» Exercise details: Please repeat every one of the records below word for word, leaving out the pictures.

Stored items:
- - - -
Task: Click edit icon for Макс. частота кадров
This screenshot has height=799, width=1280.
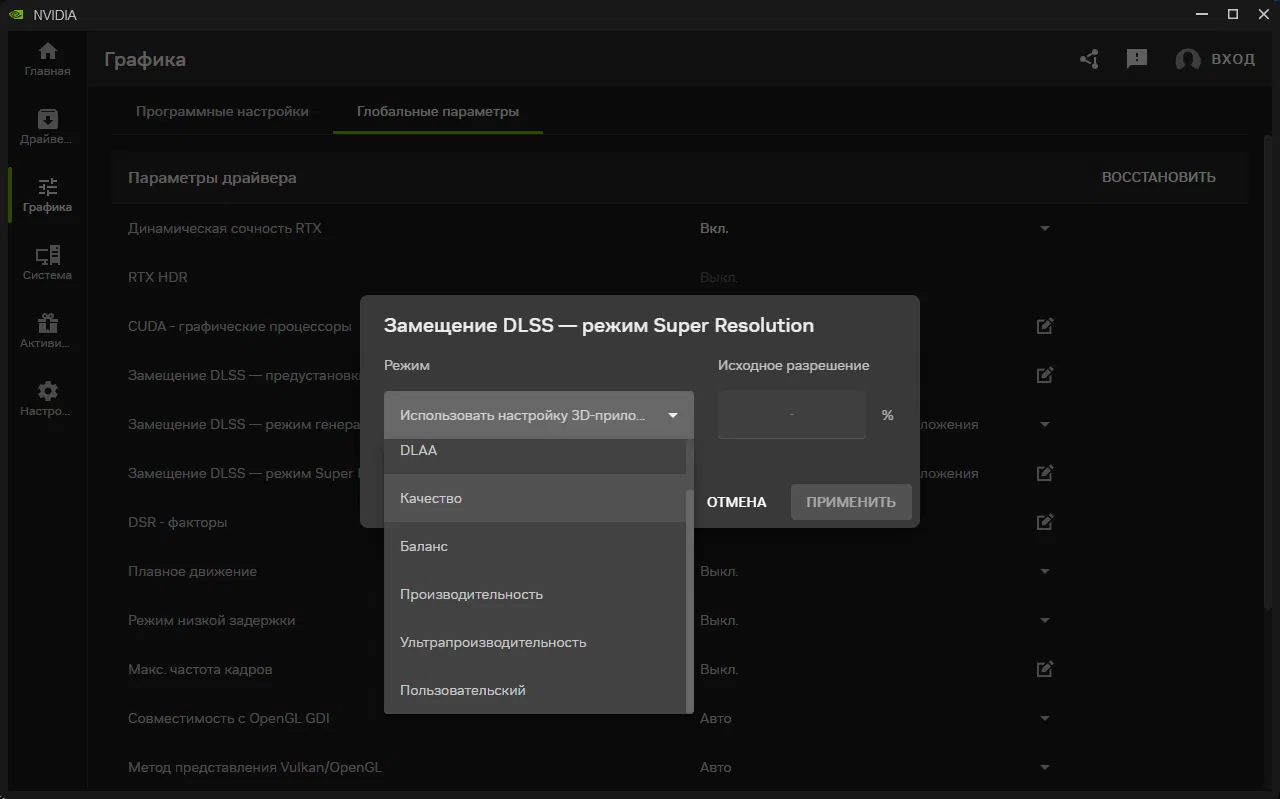Action: [x=1045, y=669]
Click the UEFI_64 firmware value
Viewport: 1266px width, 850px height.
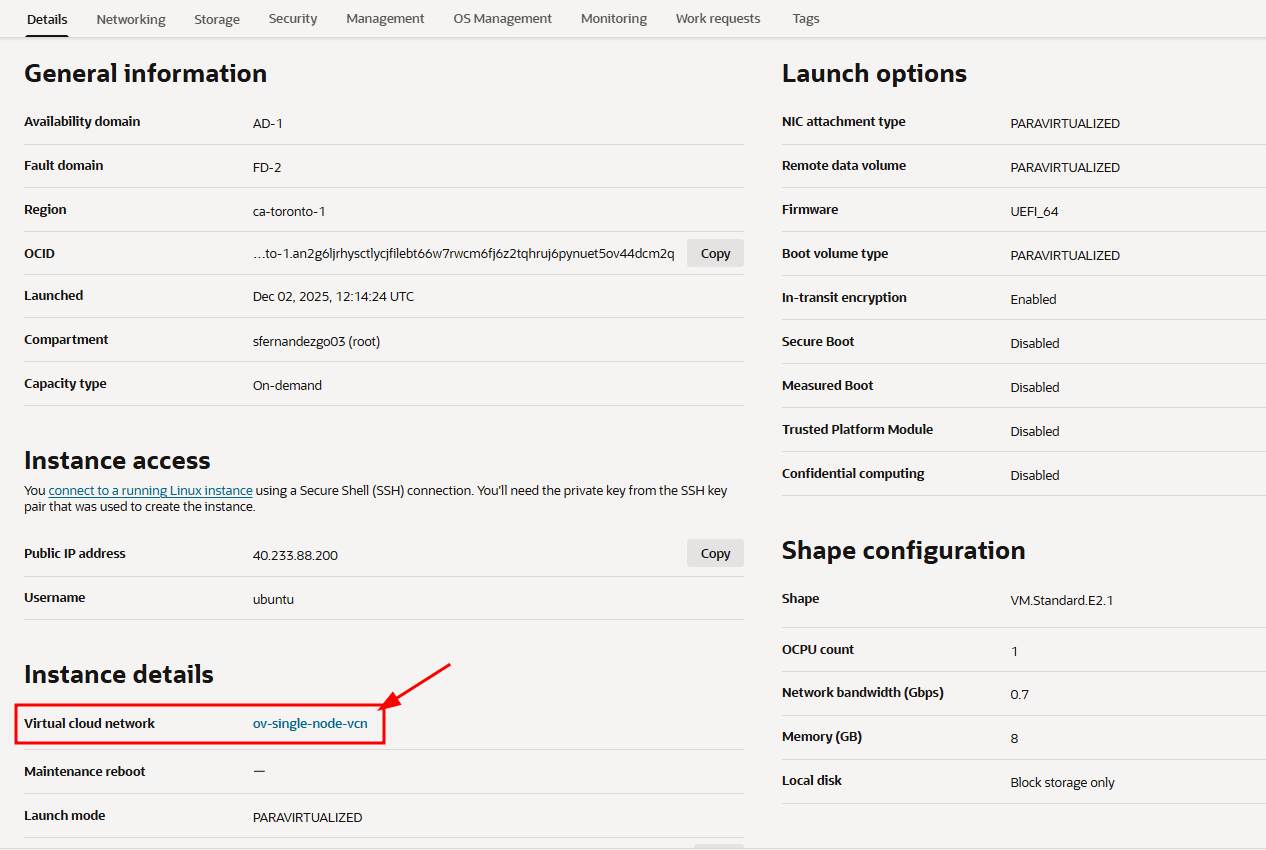(x=1034, y=212)
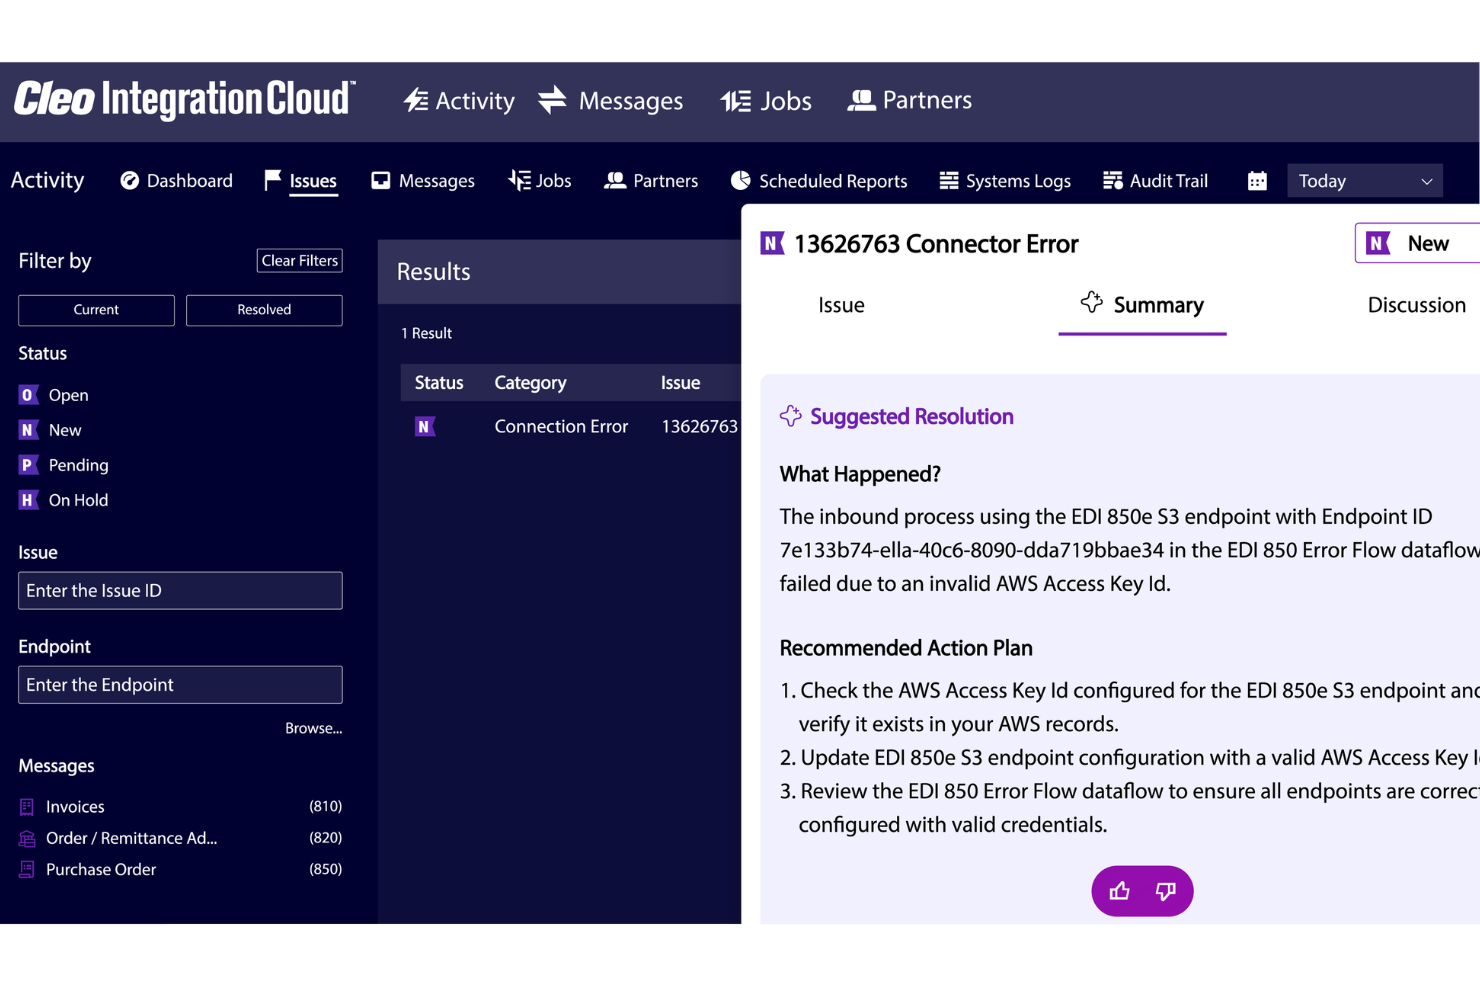Open the Dashboard icon in the Activity menu
The image size is (1480, 987).
(129, 180)
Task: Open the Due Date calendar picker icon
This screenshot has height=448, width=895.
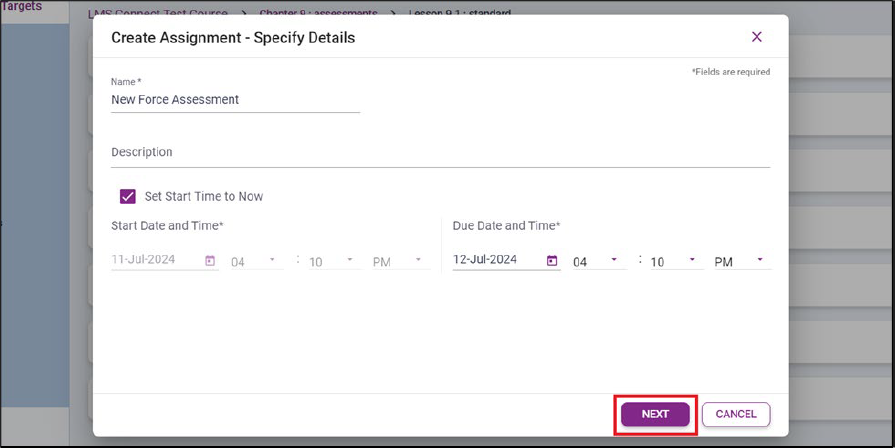Action: 552,261

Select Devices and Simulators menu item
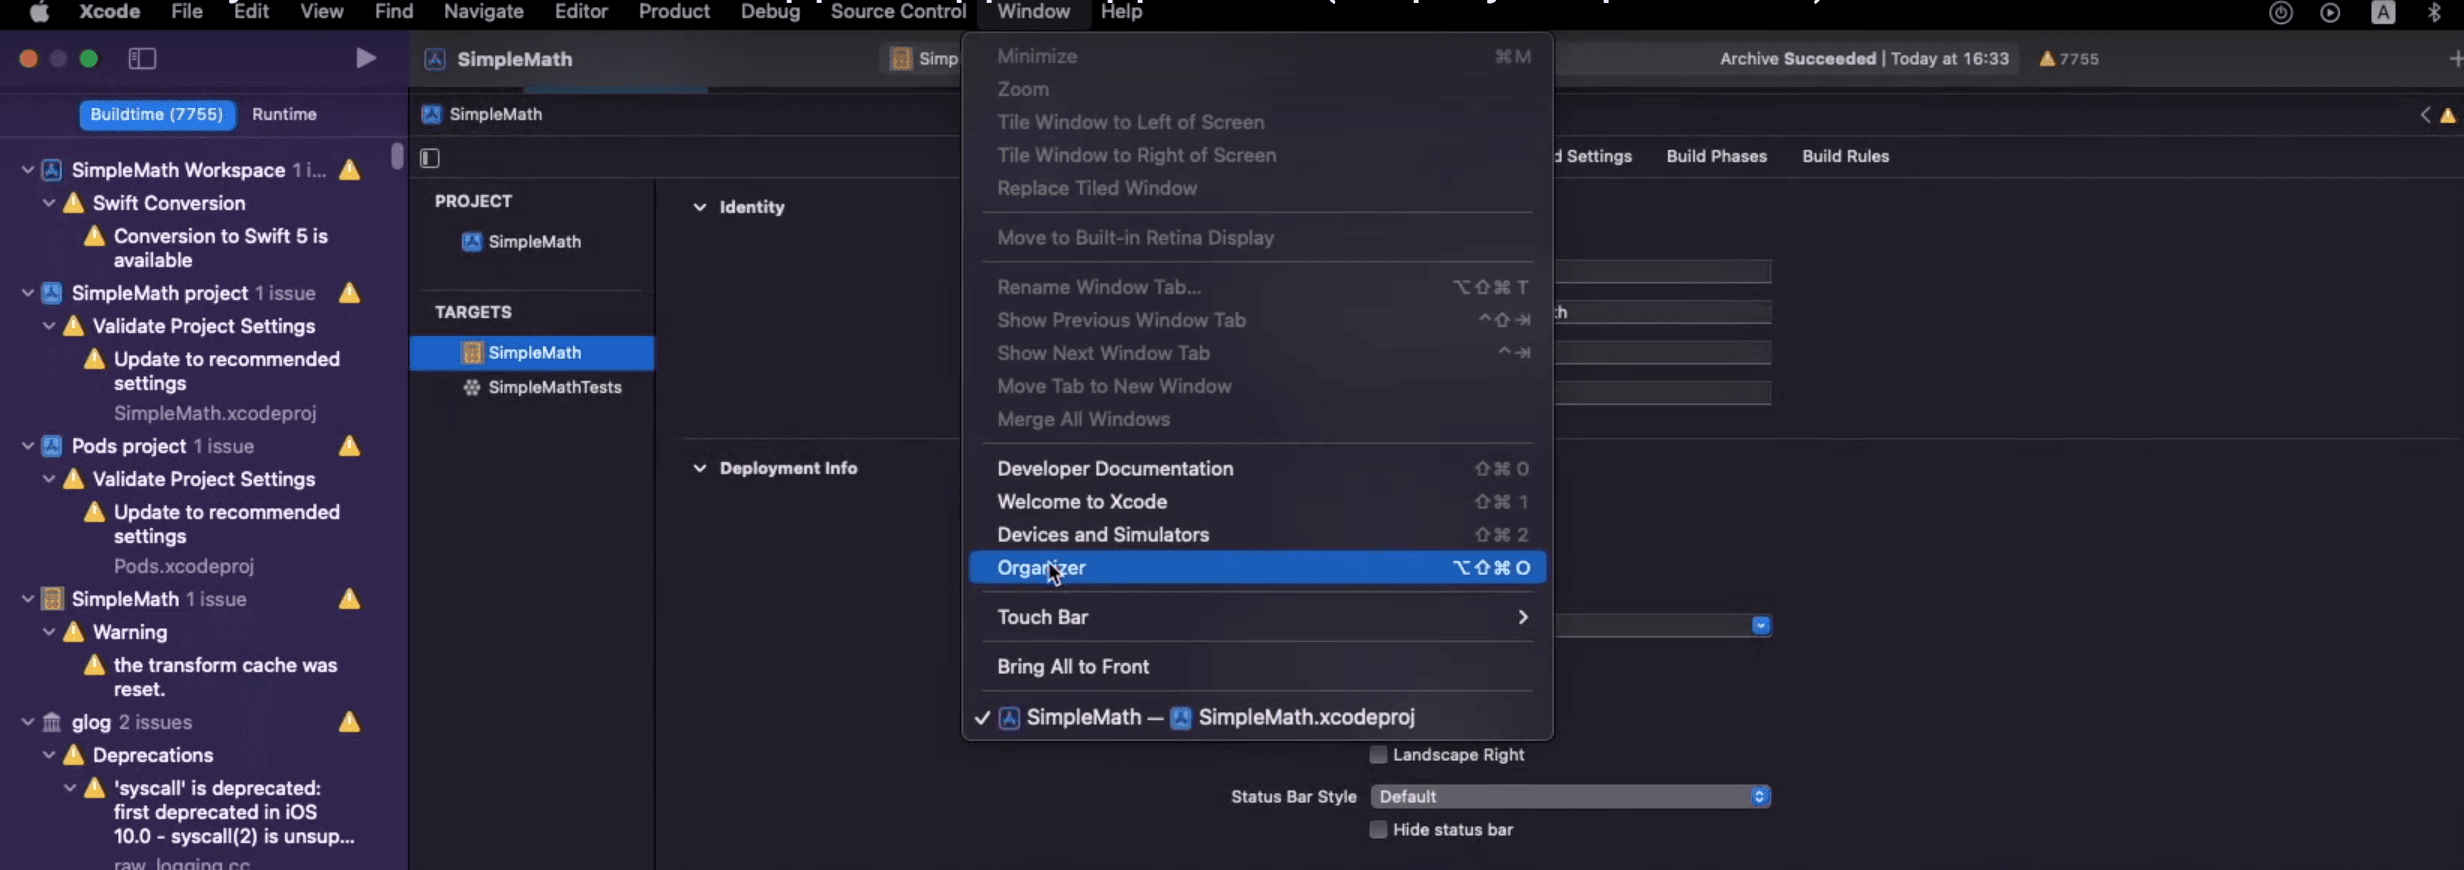pos(1102,535)
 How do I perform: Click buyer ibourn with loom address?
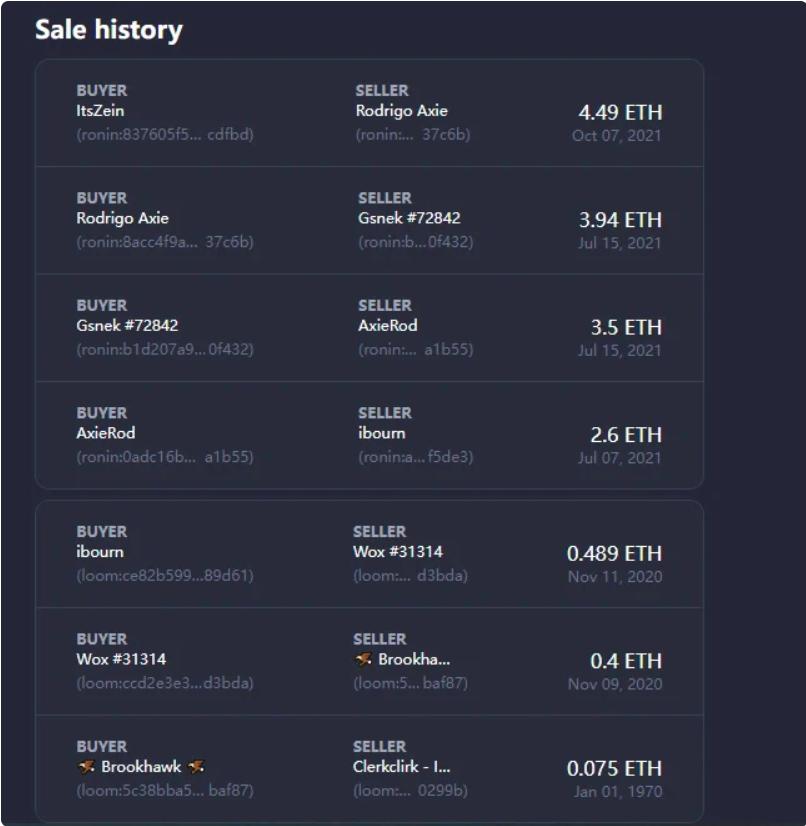(100, 552)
- - - -
» Exercise result:
Task: Click edit icon for Макс. частота кадров
This screenshot has height=799, width=1280.
Action: [x=1045, y=669]
Click the UEFI_64 firmware value
Viewport: 1266px width, 850px height.
(x=1034, y=212)
Open the Dashboard icon in the Activity menu
The image size is (1480, 987).
(129, 180)
Task: Open the Due Date calendar picker icon
This screenshot has height=448, width=895.
Action: 552,261

Select Devices and Simulators menu item
pos(1102,535)
 How do I perform: Click buyer ibourn with loom address?
(100, 552)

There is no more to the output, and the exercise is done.